Home > Popular Books > The Ashes & the Star-Cursed King: Book 2 of the Nightborn Duet (Crowns of Nyaxia, 2)(86)

The Ashes & the Star-Cursed King: Book 2 of the Nightborn Duet (Crowns of Nyaxia, 2)(86)

Author:Carissa Broadbent

Now, they seemed even more carefree. And this time… maybe I couldn’t fault them for it. I’d spent hours wandering these streets in search of dangers to protect them from and had found none.

Maybe that was worthy of celebration.

Still, their behavior felt foreign to me. If some tiny part of me had come here searching for familiarity, I hadn’t found it. I had some human blood, but I was nothing like these people—even if a part of me wished I was.

“Hey, pretty girl, you here alone?” a young, copper-haired man said, sidling up to me, and I shot him a dagger stare that made him make a face and immediately turn away.

I realized after he left that I’d had my hands on my blades.

For fuck’s sake. What was I doing here?

You don’t belong here, little serpent, Vincent whispered in my ear. Here among the mice.

Even in my head his voice was so disgusted by them, so dismissive. I could hear it so clearly, because I’d heard that tone from him countless times in life.

It set my teeth on edge. My fingers tightened at my sides.

Fear is a collection of physical responses.

I forced my breath to slow, my heart rate to lower.

If Raihn could do it, I could certainly do it.

I managed to fight my way to the bar by wielding some mixture of appropriately stomped feet, pointy elbows, and my ability to be small enough to slip between the hulking bodies of sweaty bearded men.

Ugh. Humans did sweat so much more than vampires.

When I made it to the bar and the barkeep, a wiry old man with deep set, tired eyes, turned to me, I froze.

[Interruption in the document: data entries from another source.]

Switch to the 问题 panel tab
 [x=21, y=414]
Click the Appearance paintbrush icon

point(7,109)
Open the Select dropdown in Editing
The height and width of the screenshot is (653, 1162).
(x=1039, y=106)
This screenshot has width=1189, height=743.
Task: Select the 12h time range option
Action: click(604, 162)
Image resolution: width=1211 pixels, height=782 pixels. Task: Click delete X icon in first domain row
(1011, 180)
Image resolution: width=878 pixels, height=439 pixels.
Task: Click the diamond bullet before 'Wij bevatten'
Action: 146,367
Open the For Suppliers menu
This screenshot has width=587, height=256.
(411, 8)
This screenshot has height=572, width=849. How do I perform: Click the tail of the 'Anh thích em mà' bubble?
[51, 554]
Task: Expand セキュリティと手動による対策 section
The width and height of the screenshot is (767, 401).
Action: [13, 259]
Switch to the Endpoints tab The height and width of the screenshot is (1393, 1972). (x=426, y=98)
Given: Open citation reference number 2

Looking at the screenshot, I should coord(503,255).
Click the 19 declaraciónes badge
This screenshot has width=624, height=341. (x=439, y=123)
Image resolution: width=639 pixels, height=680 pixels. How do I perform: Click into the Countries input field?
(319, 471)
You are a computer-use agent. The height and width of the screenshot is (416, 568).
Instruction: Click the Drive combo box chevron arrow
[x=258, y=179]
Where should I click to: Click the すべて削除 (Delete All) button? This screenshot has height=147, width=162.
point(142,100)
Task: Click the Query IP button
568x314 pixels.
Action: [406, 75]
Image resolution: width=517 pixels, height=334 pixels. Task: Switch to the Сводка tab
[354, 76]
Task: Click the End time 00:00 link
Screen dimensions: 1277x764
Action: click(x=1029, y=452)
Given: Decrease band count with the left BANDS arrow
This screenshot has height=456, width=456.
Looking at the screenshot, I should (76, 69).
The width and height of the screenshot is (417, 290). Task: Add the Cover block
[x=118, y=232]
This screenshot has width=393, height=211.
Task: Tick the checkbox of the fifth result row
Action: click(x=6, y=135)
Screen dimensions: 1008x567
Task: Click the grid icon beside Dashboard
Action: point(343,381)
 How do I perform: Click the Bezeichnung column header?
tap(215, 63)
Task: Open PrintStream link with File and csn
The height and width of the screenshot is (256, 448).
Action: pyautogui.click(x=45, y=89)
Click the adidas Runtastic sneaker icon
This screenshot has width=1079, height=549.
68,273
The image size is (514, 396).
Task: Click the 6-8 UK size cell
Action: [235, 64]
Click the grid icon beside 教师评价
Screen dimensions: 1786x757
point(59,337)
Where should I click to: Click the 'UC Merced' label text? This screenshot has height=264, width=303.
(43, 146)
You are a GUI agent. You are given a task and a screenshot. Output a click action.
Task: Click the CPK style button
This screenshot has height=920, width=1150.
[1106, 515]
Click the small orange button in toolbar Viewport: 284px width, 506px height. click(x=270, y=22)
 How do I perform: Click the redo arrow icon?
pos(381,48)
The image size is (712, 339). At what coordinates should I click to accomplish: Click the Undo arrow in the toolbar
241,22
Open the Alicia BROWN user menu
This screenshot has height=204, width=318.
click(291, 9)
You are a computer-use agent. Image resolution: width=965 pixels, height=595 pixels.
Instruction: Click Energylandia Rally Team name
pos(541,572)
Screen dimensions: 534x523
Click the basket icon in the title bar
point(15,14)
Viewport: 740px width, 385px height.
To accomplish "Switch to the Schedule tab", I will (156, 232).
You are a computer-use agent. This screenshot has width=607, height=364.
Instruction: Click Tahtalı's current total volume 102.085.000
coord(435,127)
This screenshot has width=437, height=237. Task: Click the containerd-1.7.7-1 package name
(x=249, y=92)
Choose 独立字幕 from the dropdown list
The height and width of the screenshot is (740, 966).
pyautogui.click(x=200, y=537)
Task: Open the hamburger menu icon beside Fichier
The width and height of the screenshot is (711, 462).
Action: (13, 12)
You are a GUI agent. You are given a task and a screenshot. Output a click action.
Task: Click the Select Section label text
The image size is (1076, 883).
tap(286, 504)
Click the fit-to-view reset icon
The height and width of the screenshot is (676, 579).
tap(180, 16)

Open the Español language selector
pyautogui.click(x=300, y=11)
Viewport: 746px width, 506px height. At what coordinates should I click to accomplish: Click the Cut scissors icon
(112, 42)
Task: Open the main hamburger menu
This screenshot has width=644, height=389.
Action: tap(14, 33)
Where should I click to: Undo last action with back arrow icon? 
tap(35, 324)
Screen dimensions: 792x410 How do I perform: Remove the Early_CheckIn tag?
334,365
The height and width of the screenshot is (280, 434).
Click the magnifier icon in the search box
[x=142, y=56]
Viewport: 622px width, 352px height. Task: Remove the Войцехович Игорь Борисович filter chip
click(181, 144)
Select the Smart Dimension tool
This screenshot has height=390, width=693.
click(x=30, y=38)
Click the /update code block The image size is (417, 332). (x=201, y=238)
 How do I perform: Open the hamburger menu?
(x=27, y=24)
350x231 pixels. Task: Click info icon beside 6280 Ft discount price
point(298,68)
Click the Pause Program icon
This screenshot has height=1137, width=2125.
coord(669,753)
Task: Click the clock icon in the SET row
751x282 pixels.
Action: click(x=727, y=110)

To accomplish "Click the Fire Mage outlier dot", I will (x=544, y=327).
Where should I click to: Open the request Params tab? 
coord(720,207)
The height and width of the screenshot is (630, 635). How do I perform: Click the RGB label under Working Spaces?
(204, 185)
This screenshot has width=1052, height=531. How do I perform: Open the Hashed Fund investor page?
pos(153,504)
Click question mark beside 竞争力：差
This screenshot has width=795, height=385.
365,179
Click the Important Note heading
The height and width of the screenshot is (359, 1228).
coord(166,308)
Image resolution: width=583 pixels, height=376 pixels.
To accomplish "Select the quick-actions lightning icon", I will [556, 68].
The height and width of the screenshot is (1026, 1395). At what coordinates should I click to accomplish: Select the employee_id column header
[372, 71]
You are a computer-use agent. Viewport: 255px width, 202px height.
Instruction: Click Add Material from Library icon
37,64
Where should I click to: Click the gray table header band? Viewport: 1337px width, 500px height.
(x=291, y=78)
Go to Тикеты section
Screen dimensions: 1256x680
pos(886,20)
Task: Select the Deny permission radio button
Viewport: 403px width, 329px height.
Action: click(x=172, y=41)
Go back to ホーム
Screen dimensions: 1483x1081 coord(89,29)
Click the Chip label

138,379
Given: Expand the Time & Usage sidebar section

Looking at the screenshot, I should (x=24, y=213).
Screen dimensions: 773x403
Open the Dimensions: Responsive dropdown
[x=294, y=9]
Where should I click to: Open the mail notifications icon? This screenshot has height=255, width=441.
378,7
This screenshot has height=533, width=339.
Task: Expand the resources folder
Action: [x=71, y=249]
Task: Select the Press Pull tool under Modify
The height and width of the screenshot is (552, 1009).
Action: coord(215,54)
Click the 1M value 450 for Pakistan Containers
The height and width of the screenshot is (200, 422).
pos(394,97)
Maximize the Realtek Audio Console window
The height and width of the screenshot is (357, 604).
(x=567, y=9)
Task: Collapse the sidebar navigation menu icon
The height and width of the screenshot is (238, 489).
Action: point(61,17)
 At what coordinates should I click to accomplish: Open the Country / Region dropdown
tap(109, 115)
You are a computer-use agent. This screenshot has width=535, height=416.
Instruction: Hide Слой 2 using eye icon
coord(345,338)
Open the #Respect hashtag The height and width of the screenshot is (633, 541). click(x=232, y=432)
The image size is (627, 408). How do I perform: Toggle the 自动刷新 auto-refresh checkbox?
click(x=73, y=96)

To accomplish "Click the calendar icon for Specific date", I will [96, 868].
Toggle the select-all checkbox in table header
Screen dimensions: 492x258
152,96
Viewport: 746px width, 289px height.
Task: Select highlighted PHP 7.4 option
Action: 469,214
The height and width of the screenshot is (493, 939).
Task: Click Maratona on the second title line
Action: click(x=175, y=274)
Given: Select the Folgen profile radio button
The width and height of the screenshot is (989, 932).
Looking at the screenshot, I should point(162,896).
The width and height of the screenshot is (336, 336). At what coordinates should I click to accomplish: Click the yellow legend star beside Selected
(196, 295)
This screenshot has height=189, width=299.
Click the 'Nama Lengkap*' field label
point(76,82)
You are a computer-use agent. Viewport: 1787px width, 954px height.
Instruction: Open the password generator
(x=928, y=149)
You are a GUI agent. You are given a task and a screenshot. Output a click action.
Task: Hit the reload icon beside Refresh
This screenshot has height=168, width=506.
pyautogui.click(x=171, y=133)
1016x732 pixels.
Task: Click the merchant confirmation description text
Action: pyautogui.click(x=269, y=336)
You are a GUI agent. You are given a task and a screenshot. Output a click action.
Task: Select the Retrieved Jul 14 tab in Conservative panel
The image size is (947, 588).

Seconds passed. The barkeep looked increasingly pissed with every one.

“Well?” he pressed. “We’re busy, kid.”

“Beer,” I choked out finally.

The barkeep stared flatly at me.

“One…one beer?” I tried.

“Two beers,” a deep, very amused voice corrected from behind me.

Familiar warmth encircled me as a large body leaned against the bar beside me. I recognized him long before I looked at him.

How the hell did he find me here?

Raihn murmured in my ear, “You brag about winning the Kejari, but you don’t know how to order a beer?”

My face heated.

“Not a very useful skill,” I grumbled.

“Really? I’ve found it very useful.”

The barkeep returned with two mugs of foamy brown liquid, and Raihn slid a couple of coins to him with a jerked half-nod of thanks. It had been long enough since I’d seen this version of him that it was jarring all over again. He wore a dark cloak and a slightly yellowed white shirt unbuttoned distractingly too low, his hair messy and unbound. Everything about his body language mirrored those around us. Casual, rough, unpolished.

Unmistakably human.

Still, I noticed he kept his hood up this time. Maybe he trusted his disguise a little less than he used to.

He took the two mugs and gestured to a little semi-secluded table across the room, not far from the spot he and I had sat the first time we came here. The place was so crowded that he practically had to fight his way through—though, of course, he managed to do it with a lot less overt aggression than I had.

Helped to be huge, apparently.

“Why are you here?” I asked, as soon as we were at our table.

His brow twitched. “You planned on drinking alone? How depressing.”

“Were you following me?”

He set the mugs down and raised his palms. “Easy, viper. I’m here for the same reasons you are. The seductive allure of piss beer. Good to know it’s grown on you.”

He smiled, and I didn’t.

“So it’s just a god-chosen coincidence that you’ve shown up here?”

“Your sarcasm is so subtle, princess. Elegant and refined. Like fine wine. Or this beer.” He took a swig, made a face, and let out a refreshed sigh. “What, you think I’ve been spying on you?”

“That’s exactly what I think.”

“So what if I have? You think Mische is that shitty of a bodyguard, that you could slip out into the human districts and no one would know?”

Embarrassingly, it hadn’t even occurred to me that Mische had seen me go.

“So you were tailing me,” I said.

“No. I knew you could handle yourself. This part, you and I ending up here at the same time… that actually is luck. I come here a lot. Missed it while we were gone.”

I did have to admit I believed that. A part of Raihn existed out here that didn’t exist in the Nightborn castle. Maybe… maybe just like a part of me existed here that couldn’t there, too.